This entry has not been updated since then but may contain minor corrections and revisions.

SIGNET, n., v. Sc. usages:

I. n. One of the Crown seals of the Kingdom of Scotland, orig. appended to the private letters or orders of the Sovereign regarding summonses and executions of the law and later to writs and warrants of the Court of Session issued in the Sovereign's name (see Letter, n., 2.). Hence Keeper and Deputy Keeper of the Signet, the titular and actual custodian of the Signet seal, the latter being the head of the †Clerks or Writers to the Signet, orig. the clerks by whom Signet writs were prepared in the office of the Secretary of State, now members of a society of law agents in Edinburgh having special functions in regard to Court of Session proceedings, and denoted by the letters W. S. after the name of each member. See further under quots. and Writer.Sc. 1709 Earls Crm. (Fraser 1876) II. 87:
By the same pretence they may ingross the signet, etc., through which these signatures pass.
Sc. 1722 W. Forbes Institute I. iv. 187:
The publick Seals in Scotland are the Signet, the Great Seal, the Quarter Seal, and the Privy Seal. Summons for citing Persons before the Lords of Session, Letters of Horning, Caption, Inhibition, Arrestment, and other personal or real Diligence, Signatures and Precepts pass the King's Signet.
Sc. 1773 Erskine Institute i. iii. § 39:
When the signet is mentioned indefinitely, that of the Session is commonly understood; which is also called the king's signet, because all the writs issuing from thence are made out in the King's name. . . . It is the signet, when stamped on these, which gives them authority.
Sc. 1786 Session Papers, Lord Advocate v. Mitchelson (23 Sept.) 4:
Though the proper business of Clerks to the Signet, was to prepare signatures, and other writs passing under the Signet, yet upon or soon after the institution of the College of Justice, another privilege has been superadded, and they have been long held as intitled, in their characters of Writers to the Signet, to conduct processes before the Court of Session, though they were at no period ever admitted, inrolled, or sworn, as Agents or Solicitors before this Court.
Sc. 1798 Monthly Mag. (Sept.) 176:
Signet Letters — Writs under his Majesty's Signet. Writers to the Signet — The Officers who prepare these writs and sign them; and who form the most respectable class of Attorneys.
m.Lth. 1811 H. MacNeill Bygane Times 30:
The chiel gat on . . . Frae thrippeny pages, scrawl'd till dark, Through time became a Signet Clark.
Sc. 1838 W. Bell Dict. Law Scot. 99:
The Royal Signet in Scotland is placed under the direction and control of the Judges of the Court of Session; and it is in the form of letters passing under it, that all ordinary civil actions are instituted, or legal execution either against person or property authorised.
Sc. 1879 Acts 42 & 43 Vict. c.44 § 3:
The Lord Clerk Register shall as heretofore be Keeper of the Signet in the Signet Office.
Sc. 1896 W. K. Morton Manual 458:
Upon this Summons [for an action in the Court of Session], signed by a Writer to the Signet, being produced at the Signet office, the sovereign's signet is impressed upon it by the keeper, and it becomes a legal warrant to Messengers-at-Arms to cite the defender to appear.
Sc. 1936 Sources Sc. Law (Stair Soc.) 404:
By the beginning of the sixteenth century, when Session was a customary department of conciliar action, the signet had become its characteristic seal.
Sc. 1969 Sc. Law Directory A 10:
Signet Office, 2 Parliament Square. Keeper — His Grace the Duke of Buccleuch and Queensberry. Deputy Keeper — P. J. Oliphant, W.S.
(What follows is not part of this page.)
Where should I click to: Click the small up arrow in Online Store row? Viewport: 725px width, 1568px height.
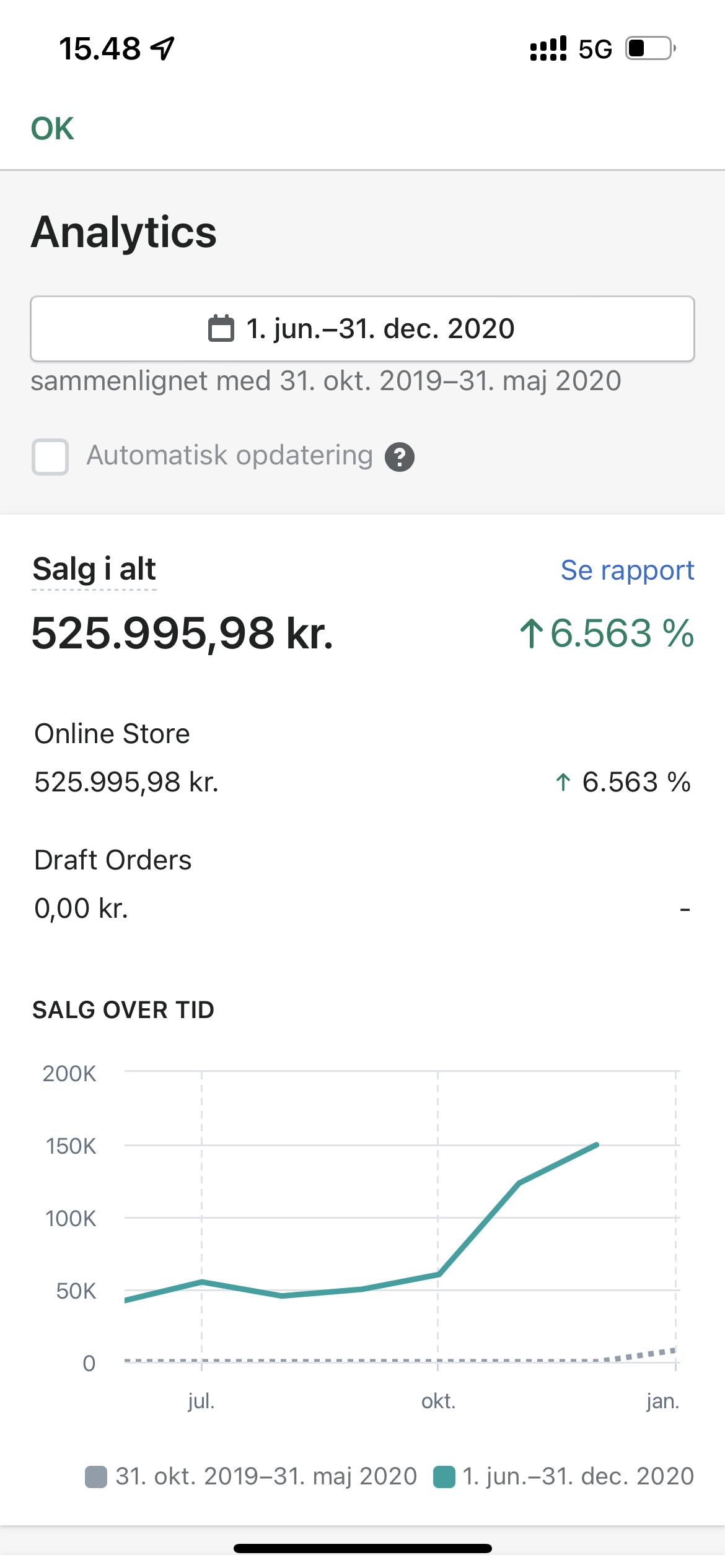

II. v. Sc. Law: to stamp (a document) with the signet seal as the symbol of the authority of the Court of Session. Pa.p. signet(t)ed, †signet. Also more gen. to sign, seal or mark as with a seal.Sc. 1752 J. Louthian Form of Process 71:
These Letters are signet with the seal of Court.
Sc. 1829 Scott Anne of Geierstein xxxiv.:
The citation was written, as was the form, upon parchment, signeted with three crosses, and stuck to the table with a knife.
Sc. 1848 Aberdeen Jnl. (3 May):
A “Summons of Declarator” against the Duke of Athole, was duly “signetted.” It was forthwith placed in the hands of a messenger, and on Friday, or Saturday, would be served upon his Grace.
Sc. 1968 Parliament Ho. Bk. A. 48:
The extra hours, during which the officers of the Signet are allowed to signet any writ.

[O.Sc. writer of the signet, 1488.]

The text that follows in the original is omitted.